SI TU ES LE FILS DE DIEU, DESCENDS DE LA CROIX !
SI TU ES LE FILS DE DIEU, DESCENDS DE LA CROIX !
On raconte qu’il y a fort longtemps Adam et Eve auraient mangé du fruit de la connaissance et que cela aurait été péché mortel. Il leur aurait fallu quitter le Paradis et vivre mille peine… Enfanter dans la douleur, suer sang et eau pour gagner une maigre pitance, tomber malade et finalement mourir…
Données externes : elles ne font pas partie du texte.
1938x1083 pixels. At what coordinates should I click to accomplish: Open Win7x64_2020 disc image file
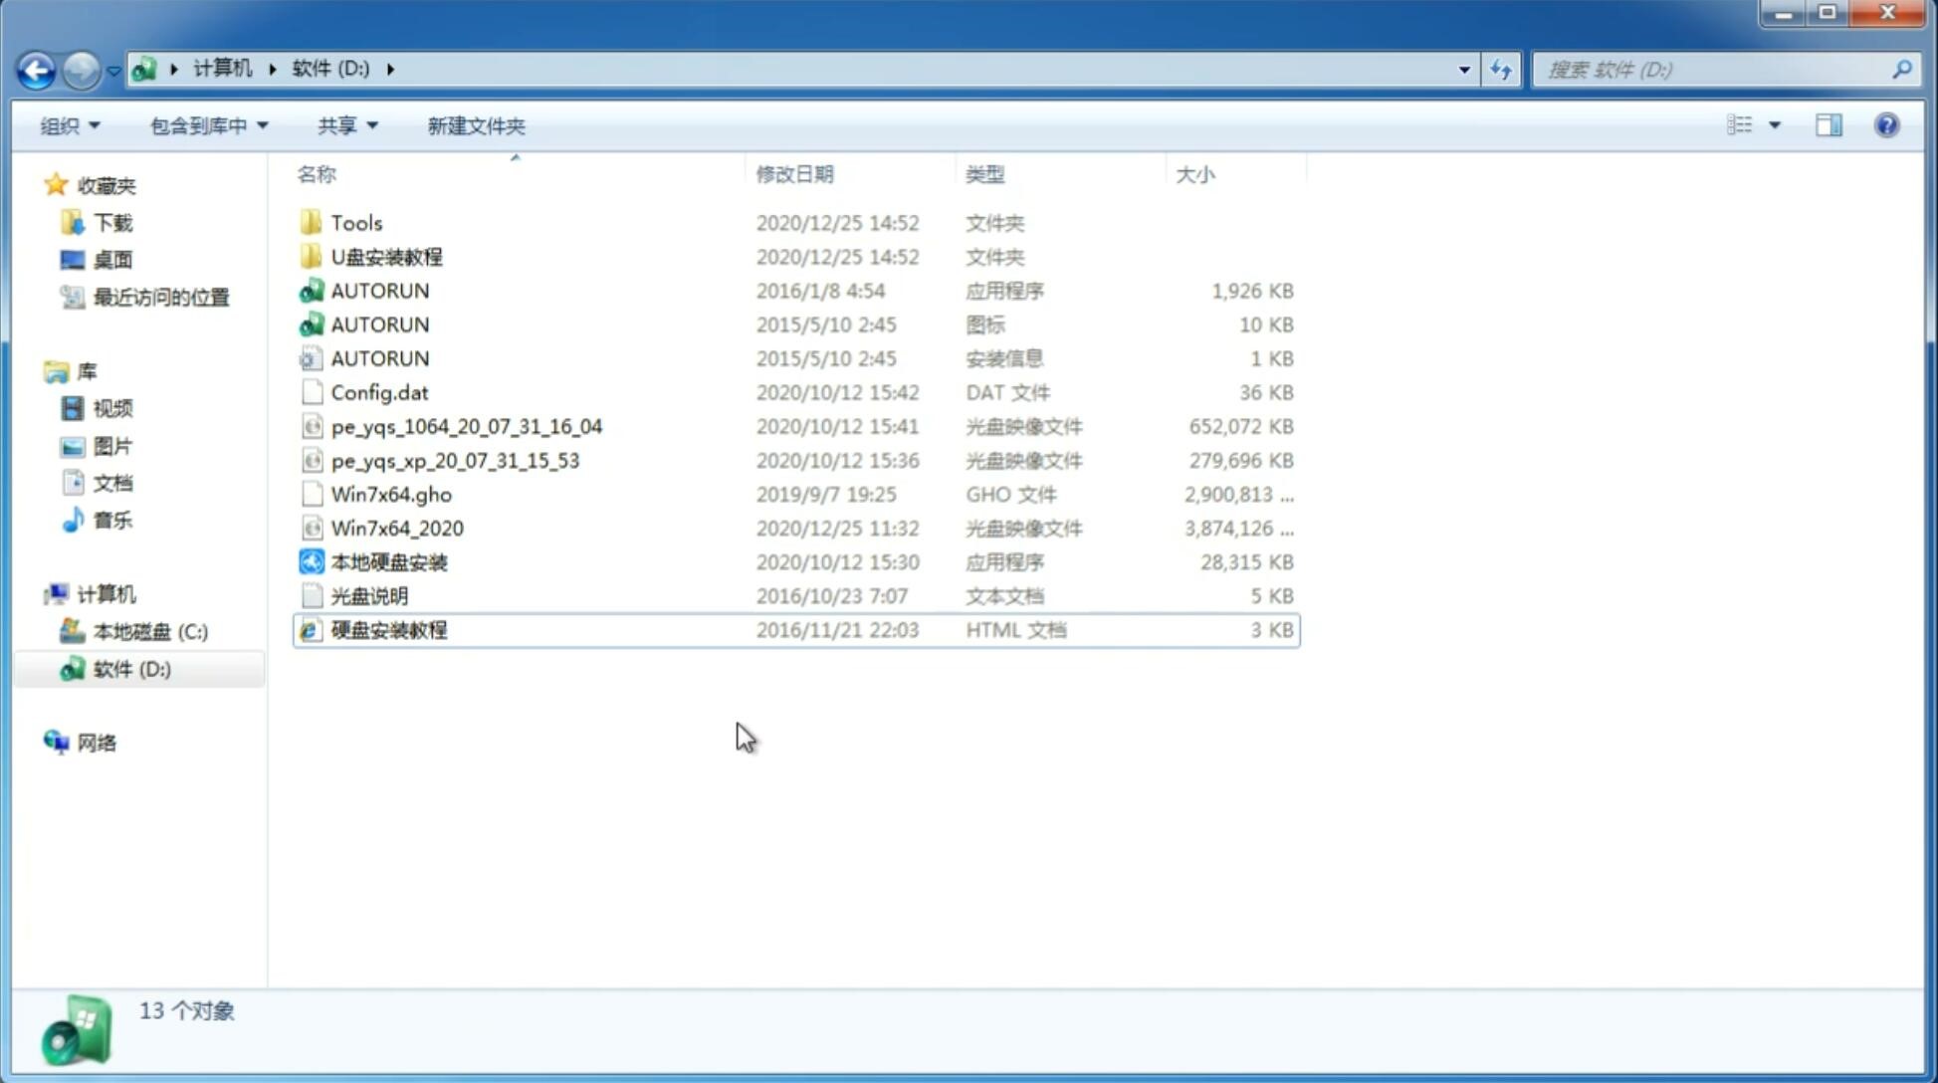395,527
Présenté de cette manière l’histoire tragique d’Adam et d’Ève ne peut faire que regretter cette chute dans la matière ayant mis fin à une existence paisible. Il est facile de se dire que leur condition devait être bien meilleure avant qu’ils ne s’avisent à désobéir à Dieu tout puissant. En tout cas, cette nostalgie a traversé les siècles ; elle a même survécu à la croyance en leur histoire, au point qu’elle est encore présente dans ce qui motive les esprits les plus cartésiens, lorsqu’ils espèrent trouver un moyen de s’extraire des contraintes naturelles. La Genèse et tout l’Ancien testament sont la description des contraintes auxquelles sont soumises les créatures par leur Créateur.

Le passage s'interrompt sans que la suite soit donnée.